:: Exercise ::
Please reproduce the data in full, exactly as it stands.

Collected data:
##########
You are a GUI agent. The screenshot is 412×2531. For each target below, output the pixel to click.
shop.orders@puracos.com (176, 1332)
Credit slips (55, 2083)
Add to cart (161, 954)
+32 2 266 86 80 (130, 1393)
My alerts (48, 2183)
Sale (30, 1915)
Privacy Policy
##########
:: Problem solution ::
You are a GUI agent. The screenshot is 412×2531. For each target below, output the pixel to click.
shop.orders@puracos.com (176, 1332)
Credit slips (55, 2083)
Add to cart (161, 954)
+32 2 266 86 80 (130, 1393)
My alerts (48, 2183)
Sale (30, 1915)
Privacy Policy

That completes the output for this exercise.